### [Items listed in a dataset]
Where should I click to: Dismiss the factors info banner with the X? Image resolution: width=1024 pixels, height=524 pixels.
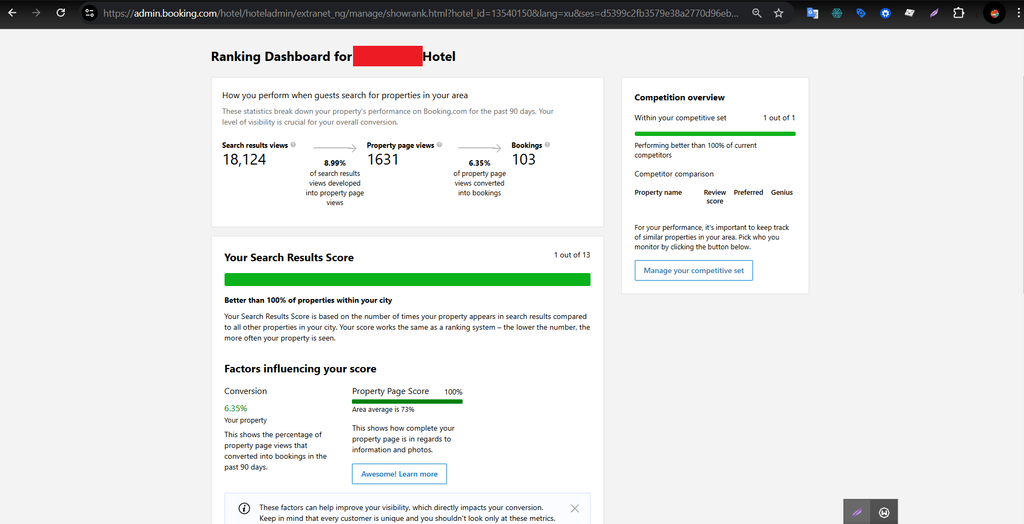coord(574,508)
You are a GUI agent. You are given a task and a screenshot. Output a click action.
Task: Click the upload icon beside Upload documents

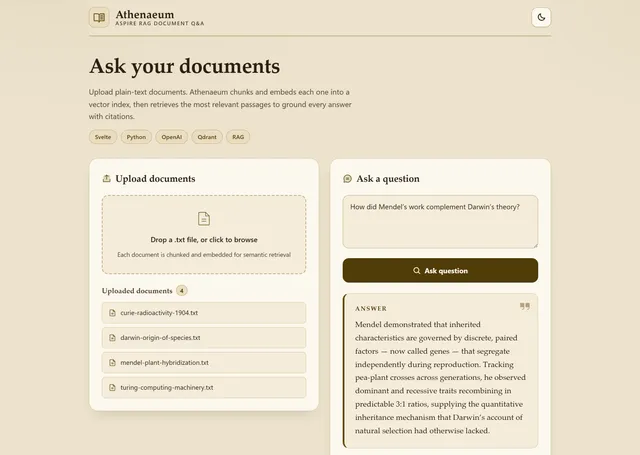[107, 178]
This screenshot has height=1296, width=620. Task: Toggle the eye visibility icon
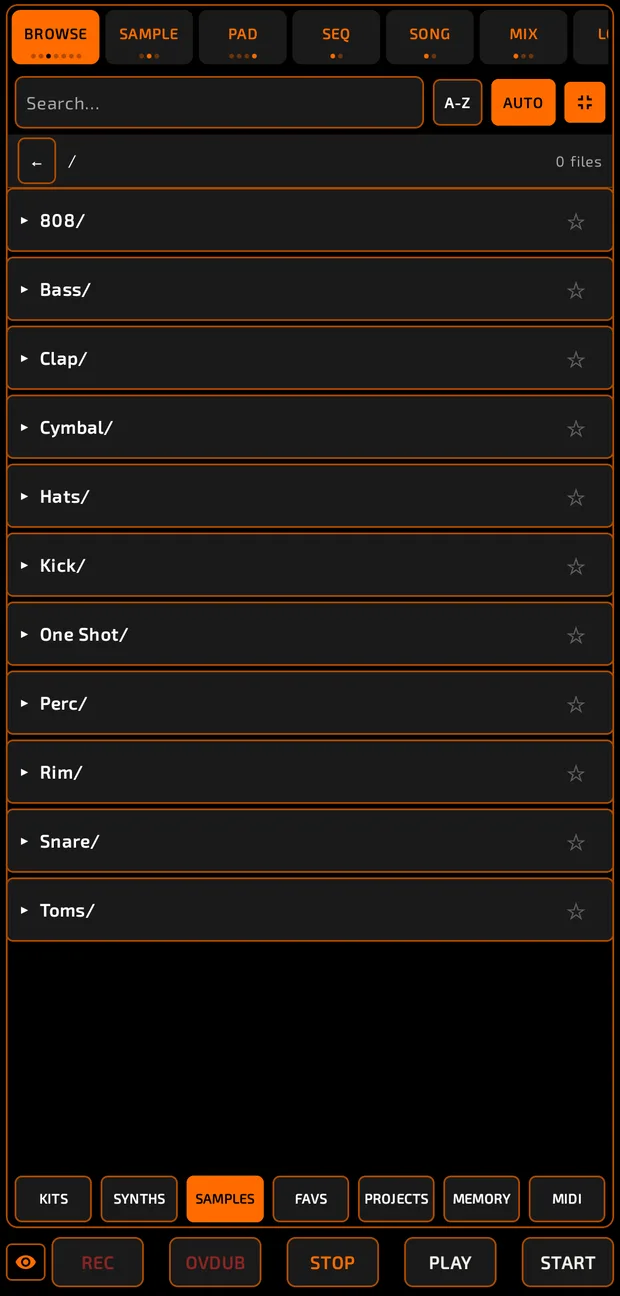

### [EXERCISE INSTRUCTIONS]
Write out again, exactly, each line from the one containing "Task: Click the" through the last line of the entries, and omit every picture.

### [ANSWER]
Task: Click the upload icon beside Upload documents

[107, 178]
This screenshot has height=1296, width=620. Task: Toggle the eye visibility icon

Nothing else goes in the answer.